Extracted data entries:
----

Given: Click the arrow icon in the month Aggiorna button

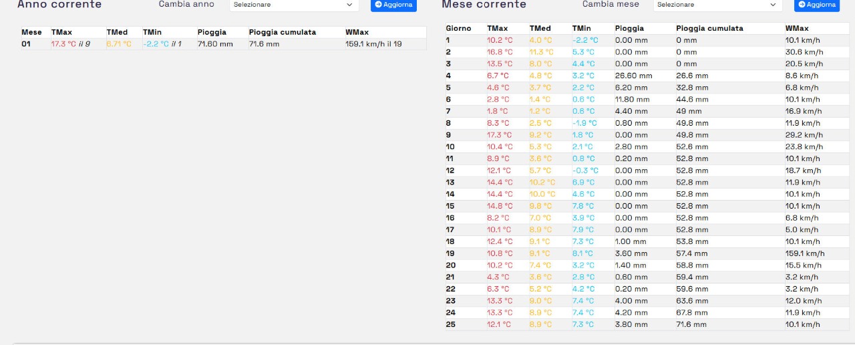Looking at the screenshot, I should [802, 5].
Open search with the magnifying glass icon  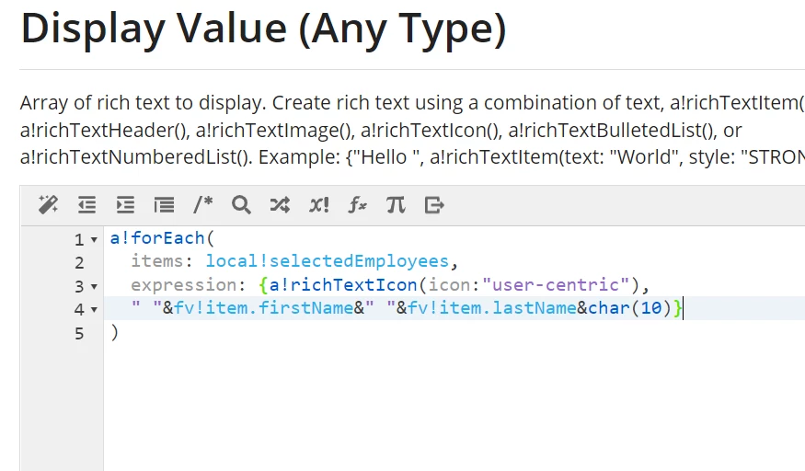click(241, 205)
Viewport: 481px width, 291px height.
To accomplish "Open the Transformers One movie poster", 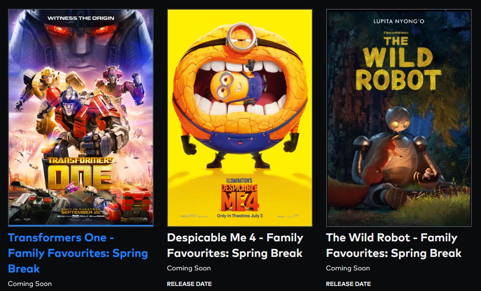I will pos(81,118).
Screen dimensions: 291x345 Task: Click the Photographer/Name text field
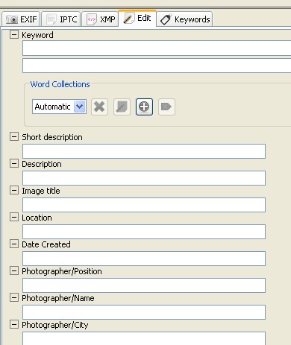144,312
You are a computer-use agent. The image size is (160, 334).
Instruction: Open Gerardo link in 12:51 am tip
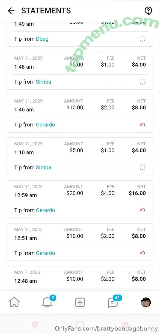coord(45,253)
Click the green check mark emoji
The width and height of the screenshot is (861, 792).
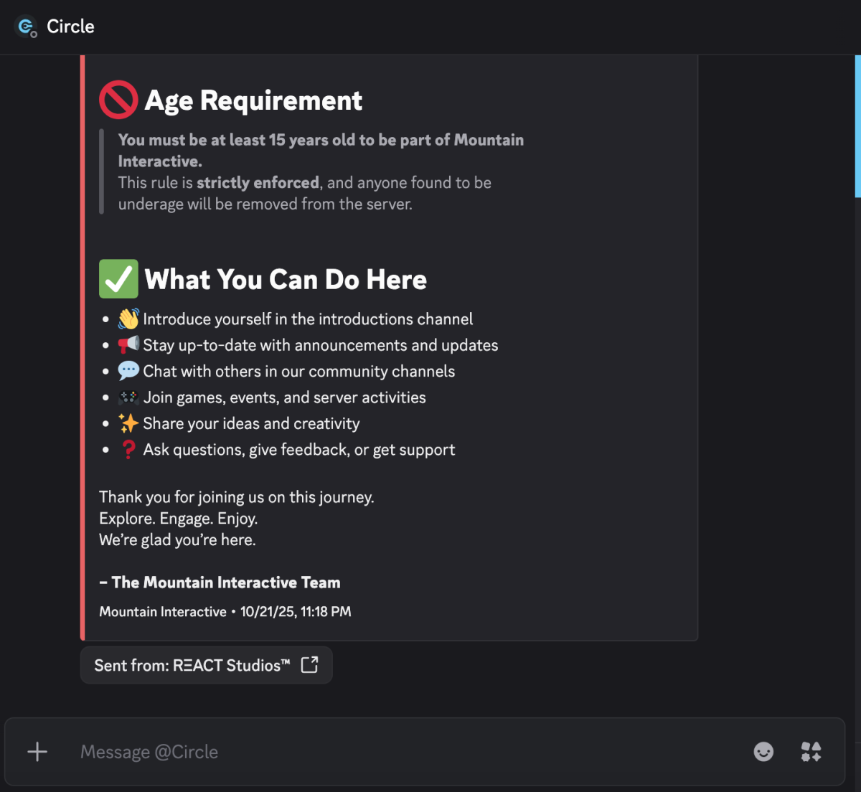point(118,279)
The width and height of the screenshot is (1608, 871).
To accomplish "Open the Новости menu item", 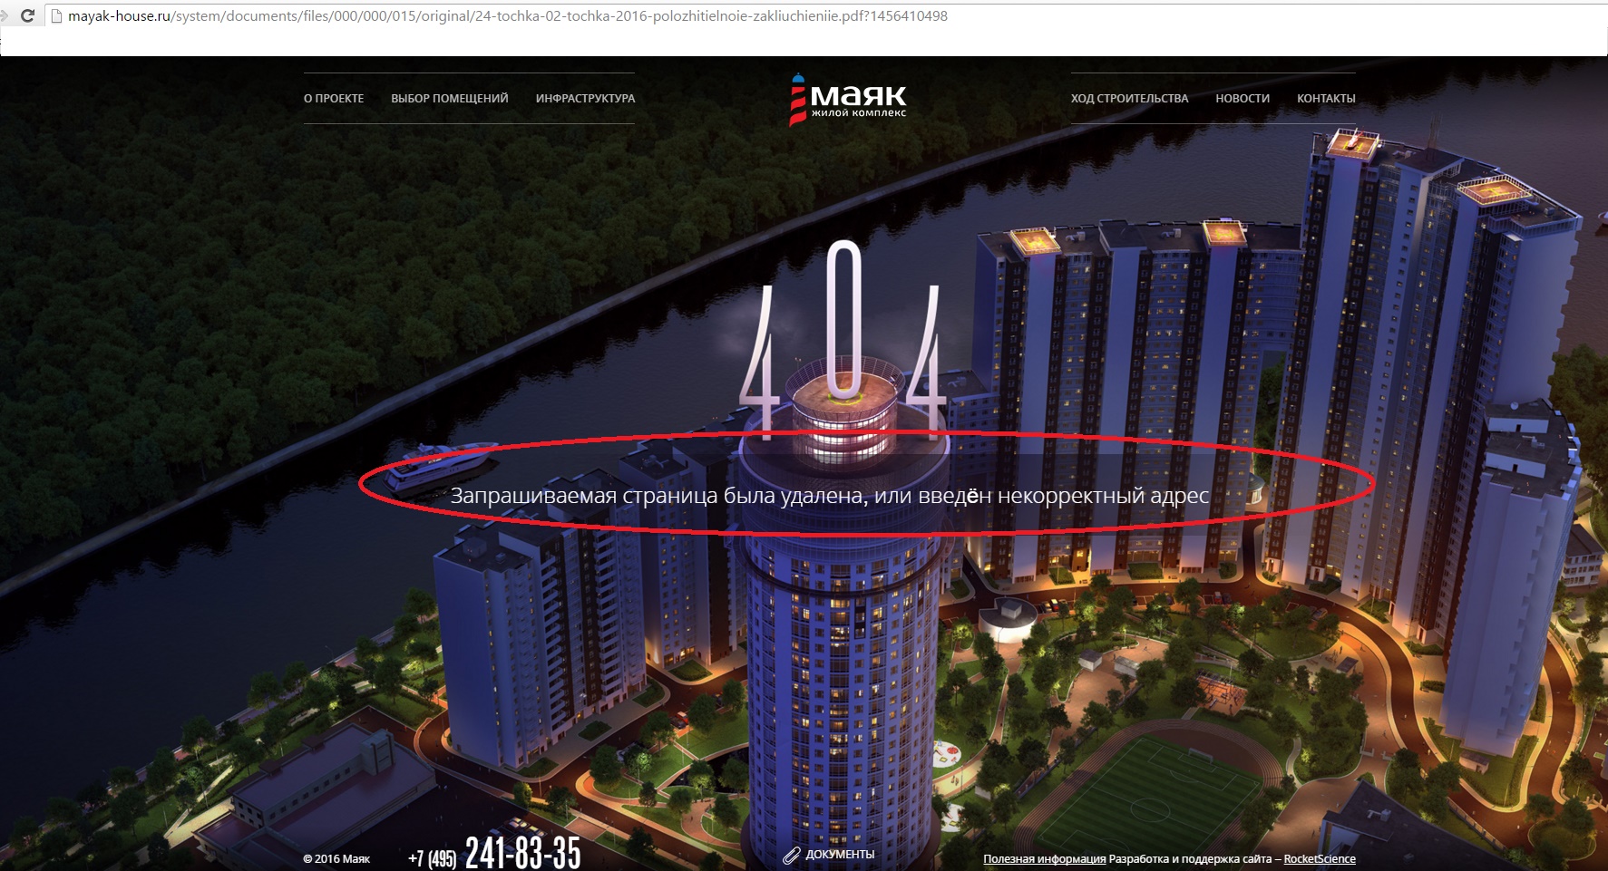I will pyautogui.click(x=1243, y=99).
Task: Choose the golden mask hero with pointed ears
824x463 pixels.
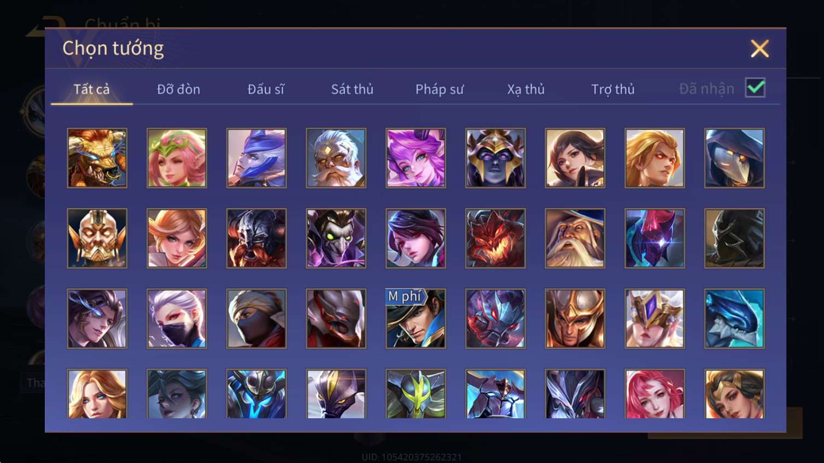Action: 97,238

----

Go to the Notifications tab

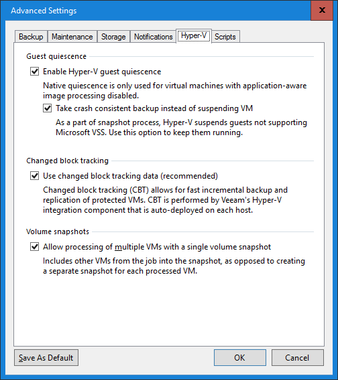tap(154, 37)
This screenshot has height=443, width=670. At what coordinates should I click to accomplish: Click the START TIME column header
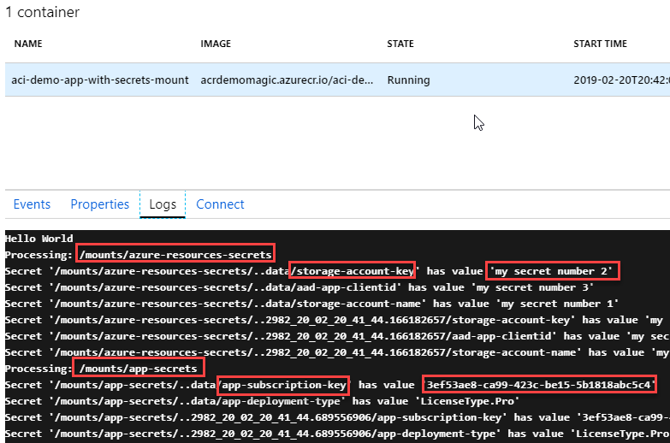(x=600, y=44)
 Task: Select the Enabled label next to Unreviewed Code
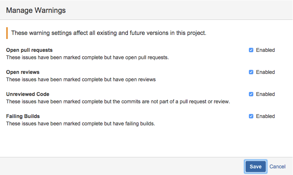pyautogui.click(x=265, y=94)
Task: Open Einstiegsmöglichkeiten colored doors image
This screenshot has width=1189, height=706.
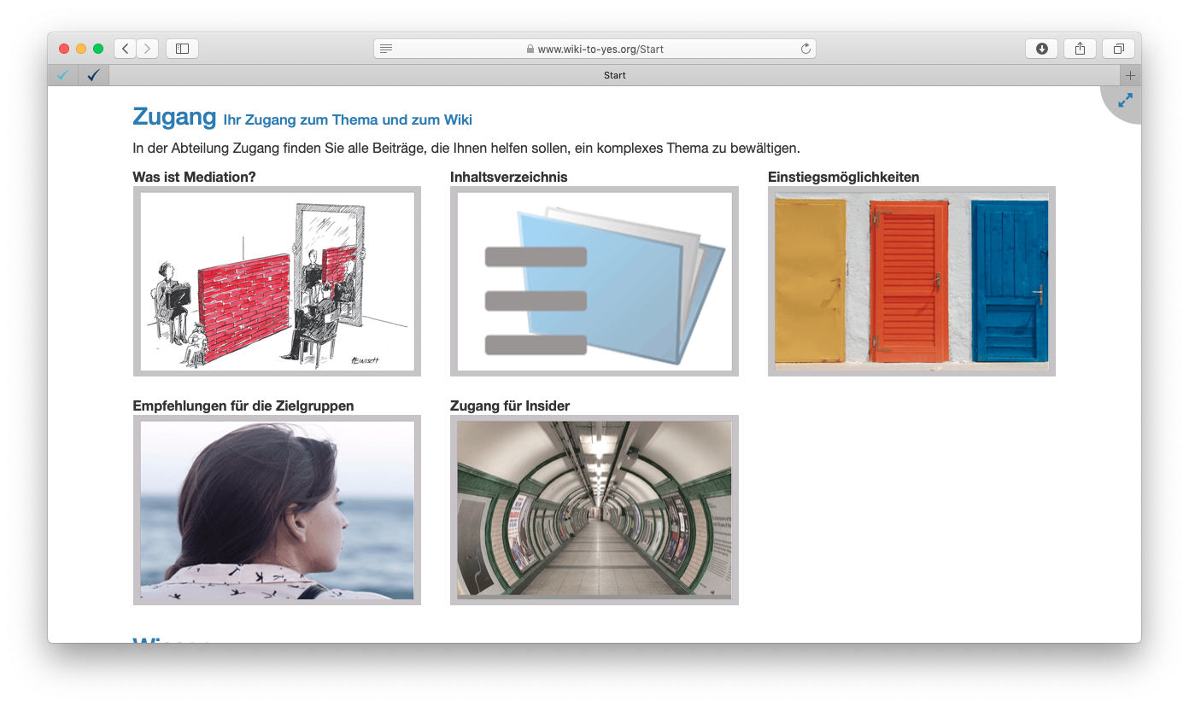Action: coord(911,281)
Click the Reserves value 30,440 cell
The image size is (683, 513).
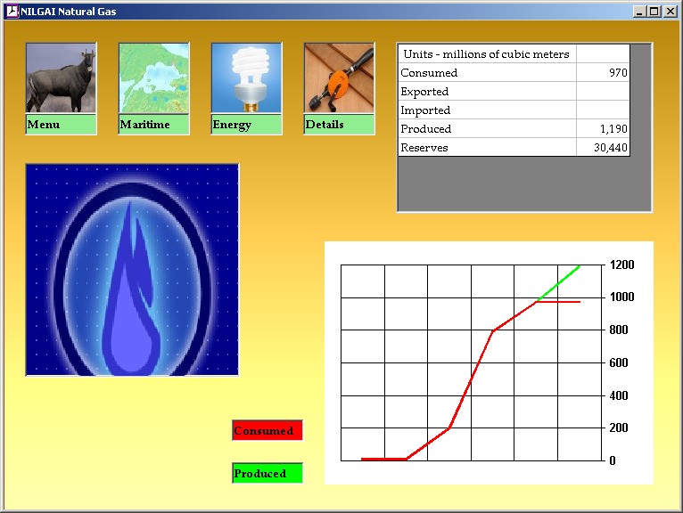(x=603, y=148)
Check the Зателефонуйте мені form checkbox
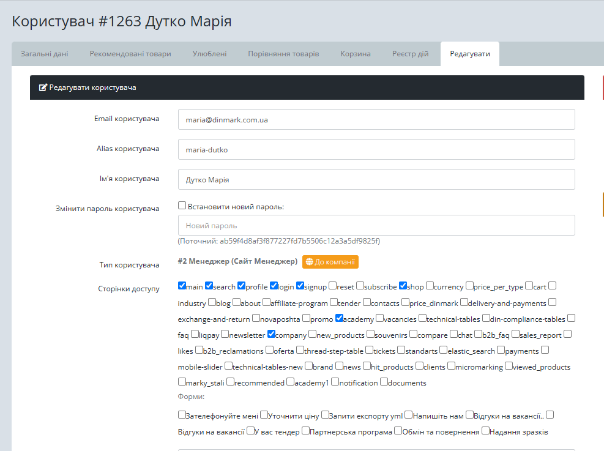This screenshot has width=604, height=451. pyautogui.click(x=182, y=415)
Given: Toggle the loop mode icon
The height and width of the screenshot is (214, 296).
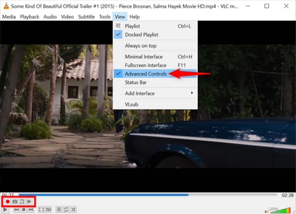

----

> INSTRUCTIONS TO FOLLOW: Using the data above, give again exactly the lines starting at the one holding "Check the Зателефонуйте мені form checkbox" and ending at the one holding "The height and", inclusive, and nothing more. Omit the pictures.

> EXERCISE OUTPUT:
Check the Зателефонуйте мені form checkbox
This screenshot has width=604, height=451. pyautogui.click(x=182, y=415)
Given: Toggle the loop mode icon
The height and width of the screenshot is (214, 296).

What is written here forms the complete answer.